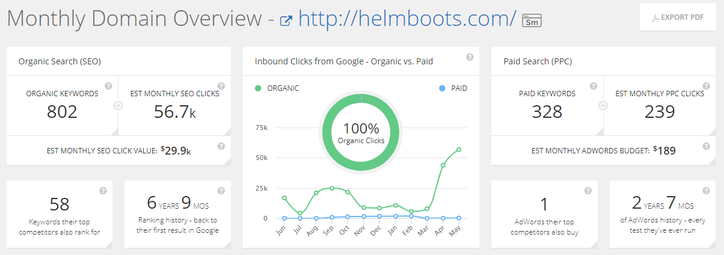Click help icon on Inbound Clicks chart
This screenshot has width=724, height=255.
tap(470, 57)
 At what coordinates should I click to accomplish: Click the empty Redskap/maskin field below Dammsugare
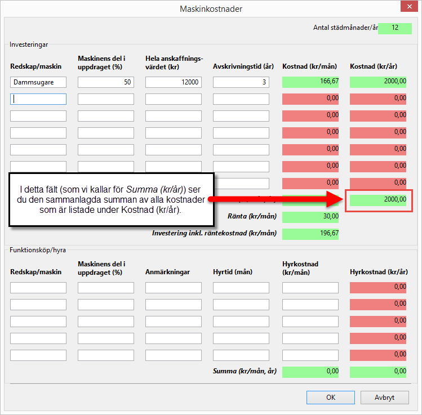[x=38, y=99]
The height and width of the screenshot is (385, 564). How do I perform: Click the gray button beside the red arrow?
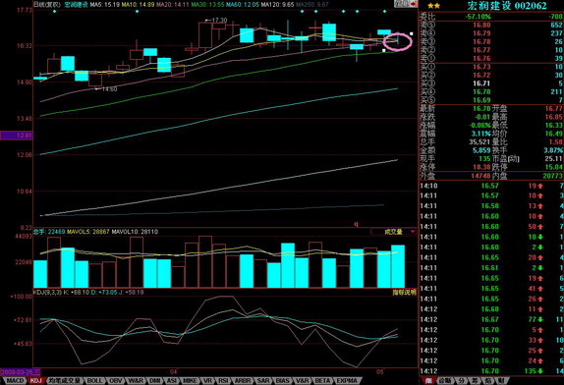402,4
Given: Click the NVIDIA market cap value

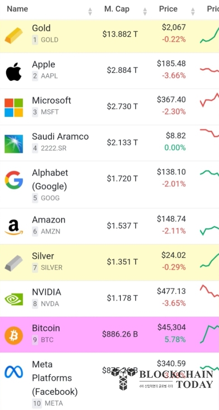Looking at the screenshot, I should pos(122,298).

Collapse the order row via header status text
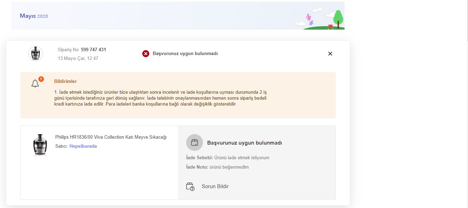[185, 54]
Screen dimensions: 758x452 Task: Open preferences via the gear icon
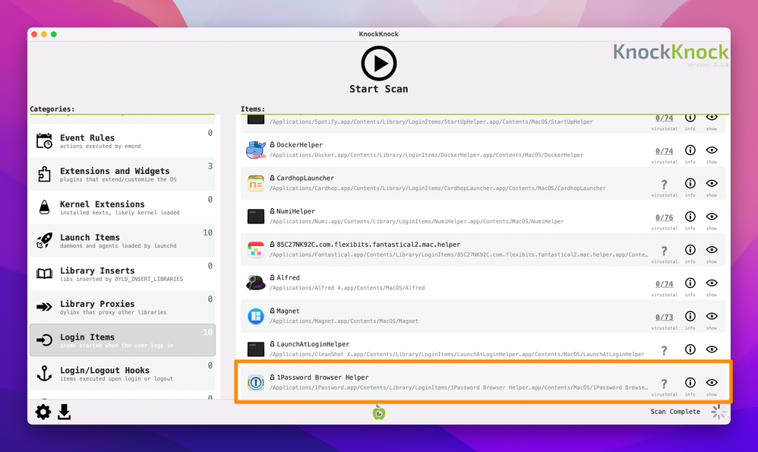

* * *

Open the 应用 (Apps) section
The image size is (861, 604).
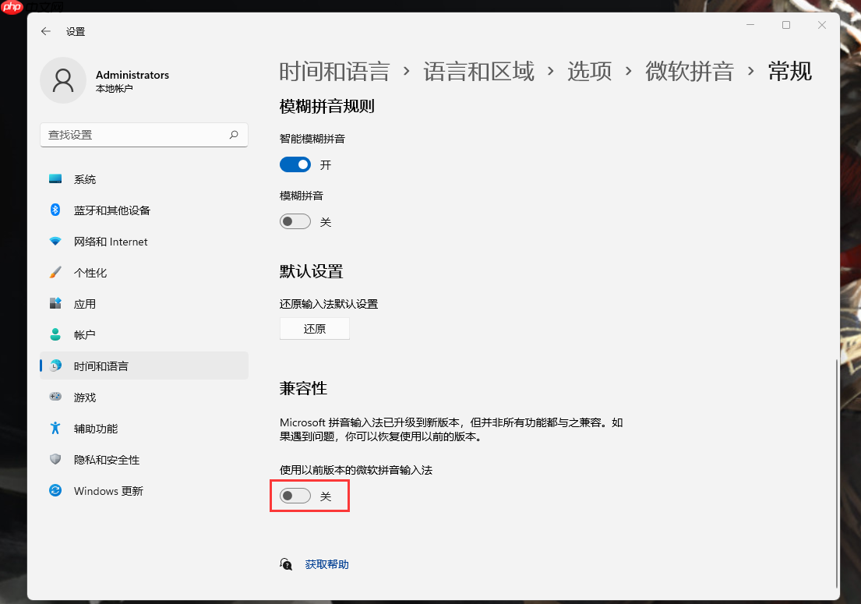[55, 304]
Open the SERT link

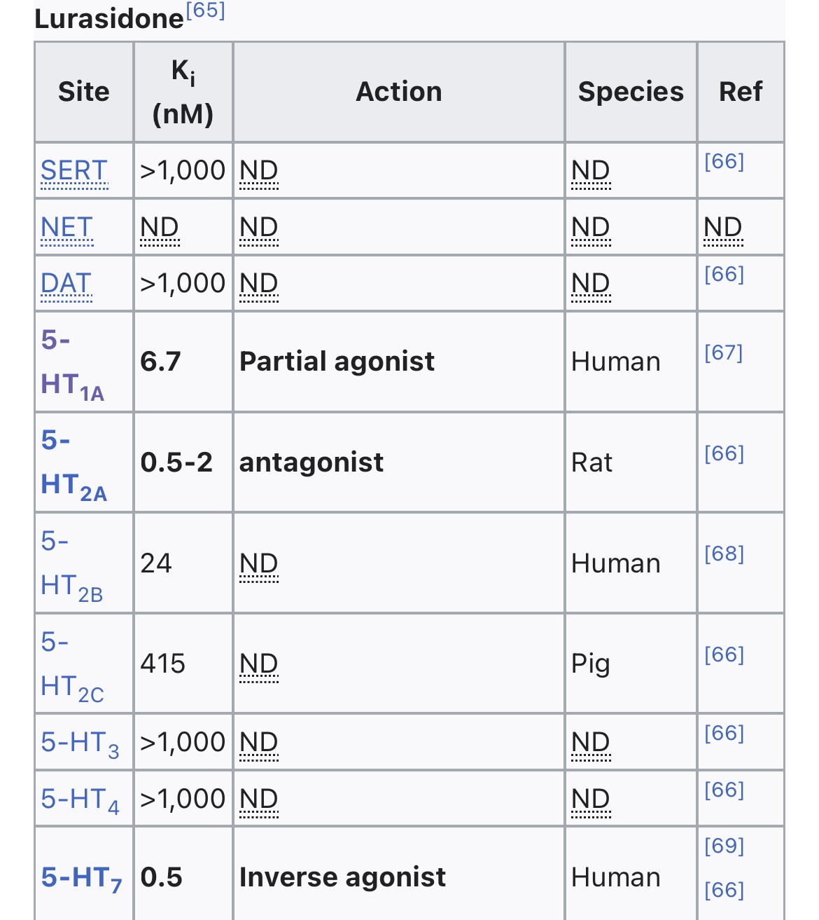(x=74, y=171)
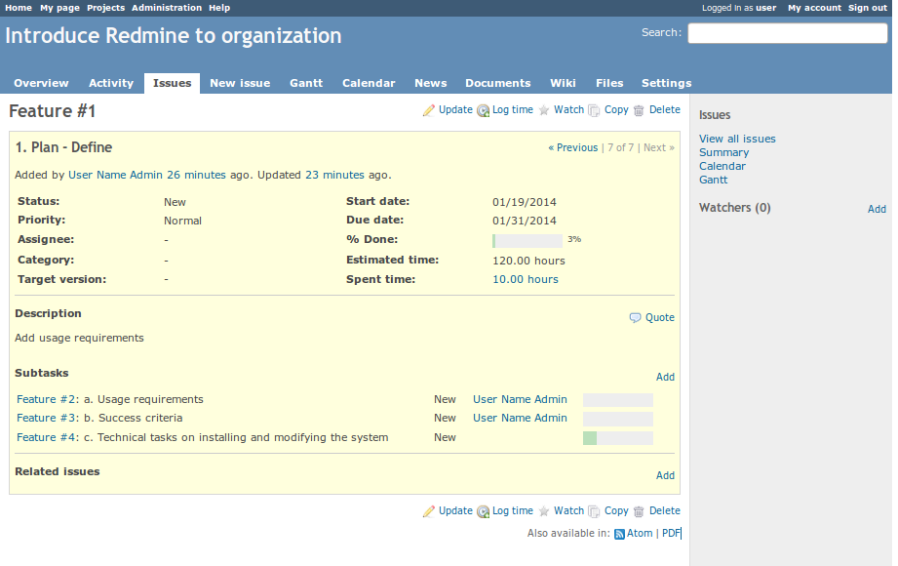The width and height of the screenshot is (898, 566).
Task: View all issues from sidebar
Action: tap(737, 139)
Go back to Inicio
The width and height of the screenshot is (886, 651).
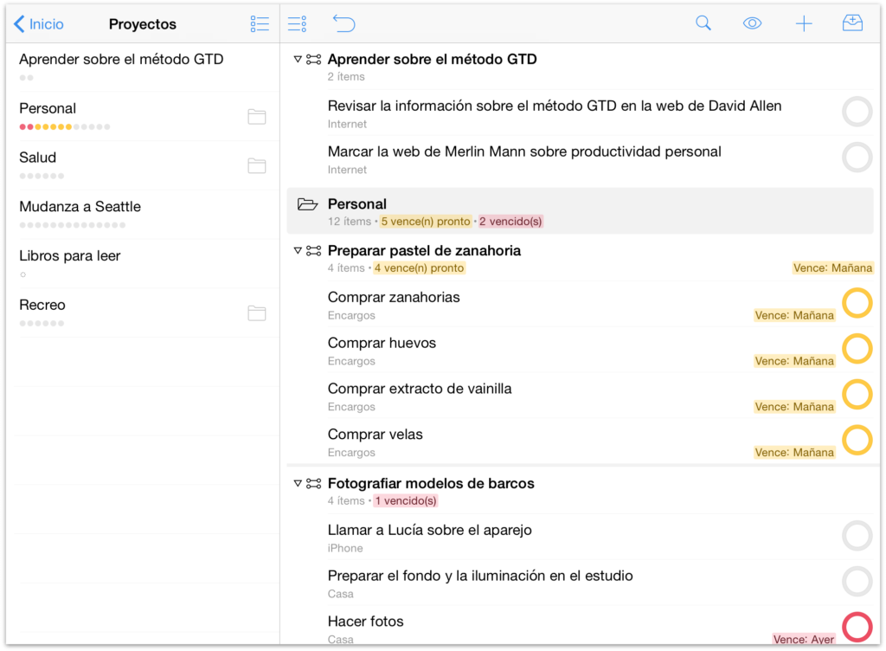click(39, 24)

EXERCISE: From the records above, transcribe exactly the lines starting at the one containing "Collapse the order row via header status text" and ending at the one containing "Screen dimensions: 758x452". Skip the pictures.

THE COMPLETED TASK:
Collapse the order row via header status text
[185, 54]
Screen dimensions: 758x452 Task: Open preferences via the gear icon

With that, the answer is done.